I'm new to the Italy forum but I was active on the Netherlands and Germany forum some time ago.

I am thinking of spending some time in Italy, initially volunteering through sites like workaway.info.

My plan is to use this opportunity to revive some contacts in Italy that one day could lead to a job and in a ideal world to get me back to Italy for good.

Please feel free to slag this idea off. I'd rather take your brutal opinion than pursuing a false dream.

Thanks

Gio


----------



## NickZ (Jun 26, 2009)

If you can afford to live without working nothing wrong with the idea.

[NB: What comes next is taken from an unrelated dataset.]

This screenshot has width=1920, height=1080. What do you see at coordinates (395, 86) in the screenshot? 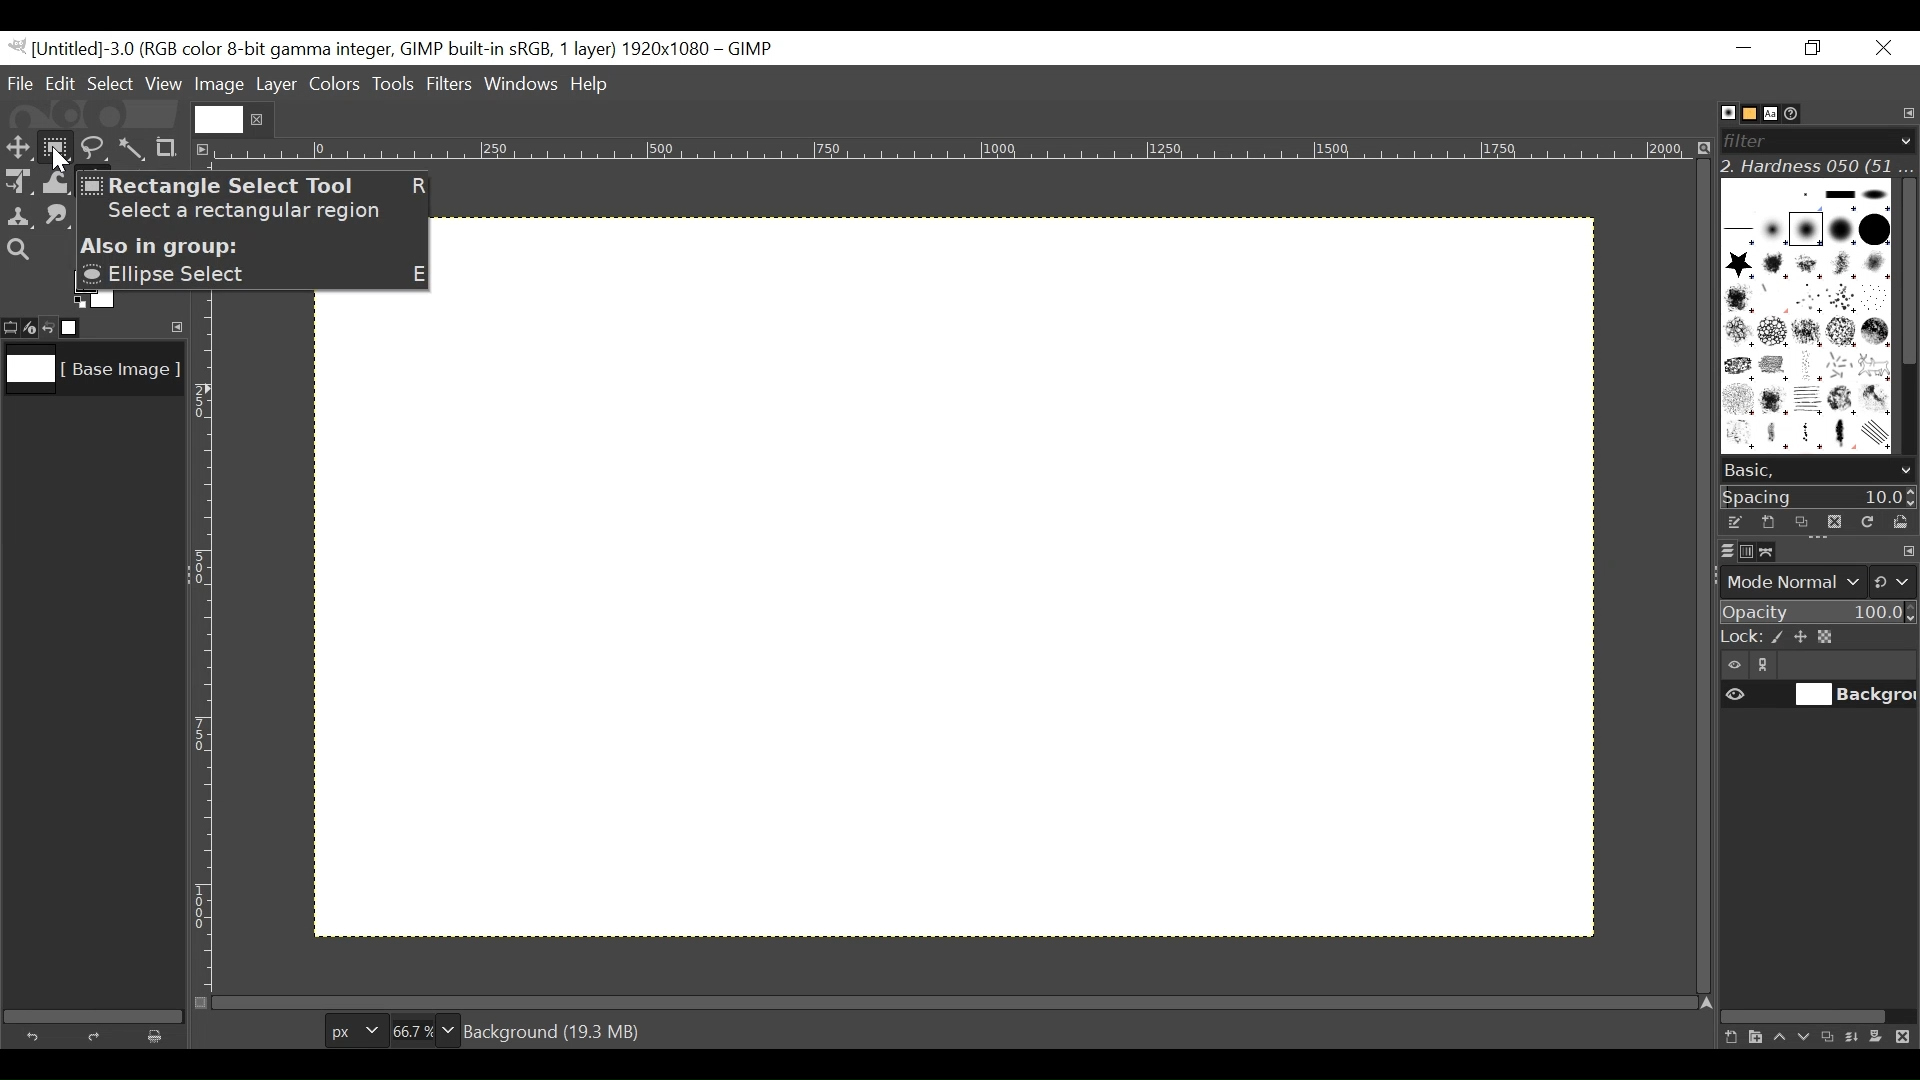
I see `Tools` at bounding box center [395, 86].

I wouldn't expect it to lead to a job. The job situation is a disaster.


----------



## Gioppino (Aug 25, 2012)

Thanks Nick, I know it's dramatic, that's why I left 15 years ago. But now at my age it's dramatic everywhere.


----------



## marenostrum (Feb 19, 2011)

Hi Gioppino,

You'll remember me from "that other" forum, I am fleetwoodmac etc.

Welcome to the expatforum.
Expatforum better place to discuss expat life in Italy, people here are more balanced on not "disturbed" like in that other place. Moderators on here are also fair unlike that character we dealt with on the other site...

I hope someone helps you with your query.


----------



## Gioppino (Aug 25, 2012)

marenostrum said:


> Hi Gioppino,
> 
> You'll remember me from "that other" forum, I am fleetwoodmac etc.
> 
> ...


Yes, that "other" forum is ruined by a psychotic moderator with a trigger-happy attitude to the ban button.


----------